What is being asked ::
Check every line of the data for the word "agent", and copy those that have it.
□ □ □ □
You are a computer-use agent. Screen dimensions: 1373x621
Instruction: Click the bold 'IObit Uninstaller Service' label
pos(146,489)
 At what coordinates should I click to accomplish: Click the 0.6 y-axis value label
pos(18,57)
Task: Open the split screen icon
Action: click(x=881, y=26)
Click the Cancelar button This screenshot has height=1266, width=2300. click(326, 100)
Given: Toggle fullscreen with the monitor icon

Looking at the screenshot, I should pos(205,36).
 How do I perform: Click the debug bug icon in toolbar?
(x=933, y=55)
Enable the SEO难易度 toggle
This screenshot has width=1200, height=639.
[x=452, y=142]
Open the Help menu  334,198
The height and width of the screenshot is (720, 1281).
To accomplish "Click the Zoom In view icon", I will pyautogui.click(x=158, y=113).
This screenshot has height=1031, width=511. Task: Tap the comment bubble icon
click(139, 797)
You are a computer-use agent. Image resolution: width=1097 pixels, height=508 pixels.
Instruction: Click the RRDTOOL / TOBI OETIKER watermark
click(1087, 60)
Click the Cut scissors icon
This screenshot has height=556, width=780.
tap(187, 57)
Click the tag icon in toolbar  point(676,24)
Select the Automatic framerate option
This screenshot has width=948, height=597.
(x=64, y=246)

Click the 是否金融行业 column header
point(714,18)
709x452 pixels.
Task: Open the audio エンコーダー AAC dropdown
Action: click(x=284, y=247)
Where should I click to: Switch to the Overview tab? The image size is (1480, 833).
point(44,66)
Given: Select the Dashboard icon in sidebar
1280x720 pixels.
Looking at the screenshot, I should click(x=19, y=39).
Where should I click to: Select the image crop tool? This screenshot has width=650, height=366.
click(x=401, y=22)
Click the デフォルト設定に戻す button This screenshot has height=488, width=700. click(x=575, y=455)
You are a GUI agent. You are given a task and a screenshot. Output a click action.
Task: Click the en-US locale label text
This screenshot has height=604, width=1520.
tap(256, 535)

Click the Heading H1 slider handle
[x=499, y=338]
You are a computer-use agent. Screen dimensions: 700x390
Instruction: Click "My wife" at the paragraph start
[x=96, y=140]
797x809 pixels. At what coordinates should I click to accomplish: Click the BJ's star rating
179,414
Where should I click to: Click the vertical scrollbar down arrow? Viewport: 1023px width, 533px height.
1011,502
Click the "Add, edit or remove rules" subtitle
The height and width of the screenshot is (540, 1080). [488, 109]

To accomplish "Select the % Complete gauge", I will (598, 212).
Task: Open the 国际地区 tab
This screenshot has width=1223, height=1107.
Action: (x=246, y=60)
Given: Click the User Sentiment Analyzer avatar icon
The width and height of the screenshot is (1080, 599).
□ □ □ □
Solution to the exercise ::
You are a computer-use agent. Screen dimensions: 1373x621
You are a computer-use agent. Image resolution: width=1097 pixels, height=508 pixels.
You are a GUI agent. You are given a task and a screenshot. Output a click action.
You are a computer-use agent. Screen dimensions: 700x390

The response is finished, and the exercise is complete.